*Your goal*: From the line containing "Click Emulated desktop with Lighthouse info" to the final line of the entries, every line is to be reproduced exactly; no other line belongs in the output.

*Source records*:
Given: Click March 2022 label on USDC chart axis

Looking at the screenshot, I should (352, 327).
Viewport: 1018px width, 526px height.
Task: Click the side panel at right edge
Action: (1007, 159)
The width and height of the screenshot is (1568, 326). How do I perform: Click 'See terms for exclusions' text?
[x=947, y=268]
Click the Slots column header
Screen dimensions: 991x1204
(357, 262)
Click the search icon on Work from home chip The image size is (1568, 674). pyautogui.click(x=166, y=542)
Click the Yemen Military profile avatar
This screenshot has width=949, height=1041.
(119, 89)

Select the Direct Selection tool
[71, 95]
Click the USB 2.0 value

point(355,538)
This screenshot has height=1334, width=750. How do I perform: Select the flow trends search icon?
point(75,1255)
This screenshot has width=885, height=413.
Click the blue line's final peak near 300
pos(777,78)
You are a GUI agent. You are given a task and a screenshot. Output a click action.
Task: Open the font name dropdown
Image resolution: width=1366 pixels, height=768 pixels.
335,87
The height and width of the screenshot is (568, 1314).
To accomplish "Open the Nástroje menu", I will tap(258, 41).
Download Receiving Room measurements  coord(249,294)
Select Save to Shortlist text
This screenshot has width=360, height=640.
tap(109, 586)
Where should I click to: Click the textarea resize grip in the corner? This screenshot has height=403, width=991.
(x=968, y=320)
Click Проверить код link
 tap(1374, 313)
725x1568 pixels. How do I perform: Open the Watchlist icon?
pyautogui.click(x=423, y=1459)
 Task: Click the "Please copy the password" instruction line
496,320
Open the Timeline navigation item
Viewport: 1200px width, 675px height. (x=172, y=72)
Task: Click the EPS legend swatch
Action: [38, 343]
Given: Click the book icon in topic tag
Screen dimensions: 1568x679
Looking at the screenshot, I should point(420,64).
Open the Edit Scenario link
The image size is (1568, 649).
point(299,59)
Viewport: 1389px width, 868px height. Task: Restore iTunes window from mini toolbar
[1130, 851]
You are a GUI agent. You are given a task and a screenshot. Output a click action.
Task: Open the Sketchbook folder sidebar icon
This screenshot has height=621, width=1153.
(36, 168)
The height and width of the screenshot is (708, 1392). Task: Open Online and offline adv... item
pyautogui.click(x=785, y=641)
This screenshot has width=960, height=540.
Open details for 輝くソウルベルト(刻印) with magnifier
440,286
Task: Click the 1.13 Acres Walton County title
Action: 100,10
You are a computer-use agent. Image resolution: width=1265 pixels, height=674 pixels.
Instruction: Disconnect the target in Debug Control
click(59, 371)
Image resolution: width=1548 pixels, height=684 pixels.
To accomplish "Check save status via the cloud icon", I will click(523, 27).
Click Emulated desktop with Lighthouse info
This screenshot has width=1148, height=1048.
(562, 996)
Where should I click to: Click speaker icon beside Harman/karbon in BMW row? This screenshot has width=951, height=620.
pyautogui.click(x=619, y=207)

*Response area*:
Click Emulated desktop with Lighthouse info
This screenshot has width=1148, height=1048.
(562, 996)
Where should I click to: Click speaker icon beside Harman/karbon in BMW row? This screenshot has width=951, height=620.
pyautogui.click(x=619, y=207)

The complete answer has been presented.